Barry explored issues such as survivorship bias and instant history bias on a fund universe of 2,200 products. In contrast, the casualties in the Islamic finance arena are few and far in between, but we can identify some of the root causes for their demise:
The expensive ETF syndrome
The adjunct figure tells the story, it outlines a sample track record for a Shariah complaint long/short equity hedge fund (now defunct) and as a matter of comparison we plot an Islamic equity index (DJIM US index). While the very essence of alternative products is uncorrelation (i.e. it is absolutely incorrect to compare them against a long-only index) we pair them together so as to highlight how similar the hedge fund behaves versus the passive benchmark. To add insult to injury, the exotic actually underperforms the broad based index. This would have little relevancee if it where not for the fact that alternatives don’t come cheap. In this case the classic '2 and 20' fee structure meant that even with zero performance the management costs would have been at least twice as high as those of a typical mutual fund and certainly higher if compared to that of an ETF (which would have yielded a very similar risk-return profile).
The end result being that of an expensive beta product, when a much more straight forward solution would have been equally feasible. Oddly enough the problem is not with the product itself, but rather the fact that a cheaper alternative would have delivered a very similar outcome to investors. Perhaps this meant foregoing the award for innovative deal of the year, but then again there is no award for cheaper solution of the year.

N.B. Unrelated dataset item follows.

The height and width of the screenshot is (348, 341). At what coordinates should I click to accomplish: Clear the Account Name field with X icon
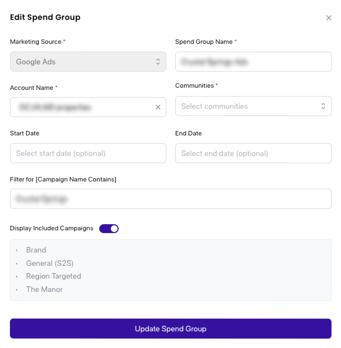coord(158,107)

The isolated incidentIt is no secret that many institutions have tried to introduce Islamic products to the marketplace, certainly recognized brands such as Pictet, Credit Suisse, Man Investments and others have tried. While their solutions have little to do with each other (from eastern European equities to global fund of funds) they all share a unifying factor: having been developed outside of a company-wide initiatives, instead being the output of limited or one-off exercises.
They all have contributed to the graveyard at one point or another, and their risk-return performance should be analyzed in full. However, it is the success/failure of the strategic approach taken by these firms that must be scrutinized as well. Increasingly, the 'commitment level' of institutions is coming into play, with investors today trying to identify (and avoid) one-man shows or compartmentalized solutions that lack the full backing of the parent enterprise. This in turn helps discern between entities ready to deploy multiple products on a long-term basis and those merely keeping legacy products in the institutional basement.

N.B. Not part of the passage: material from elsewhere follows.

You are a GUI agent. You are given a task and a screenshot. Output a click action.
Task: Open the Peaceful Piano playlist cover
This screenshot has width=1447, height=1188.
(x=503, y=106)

The dark horse of capital raisingAl Khwarizmi, Al Qayyim, Al Crescent, Al Noor…. these are likely not your household names and for good reason. All of these barely saw the light of day. While their structure and performance require separate study, it is their limited capital (or reliance on a specific key seed investor) that carved their names in the tombstone of ill-fated products. One of these actually conceded that they discontinued their offering to “explore other oppportunities in the market” but it was clear that their capital raising efforts were either ineffective or not sufficient (their product averaged US$20 million)
Many others have tried this same approach, creating the product first whilst deferring the critical capital raising efforts for later. In fact in recent years there have been some attempts at addressing the lack of effective distribution networks (and the overall lack of effective capital raising services), although the various efforts have yielded mixed results. The fact is that the Shariah compliance costs (both the setup and ongoing fees) increase the threshold required to reach a critical mass in terms of the product’s asset size. This is much more relevant for exotics (where setup costs can be quite substantial), so if a certain level of assets under management cannot be reached within a reasonable timeframe the ability to run the product just can’t be justified (regardless of performance).
The list is admittedly very short, but their experiences (whether of success or failure) can provide valuable lessons for those willing and able to pick where these first-movers might have left off.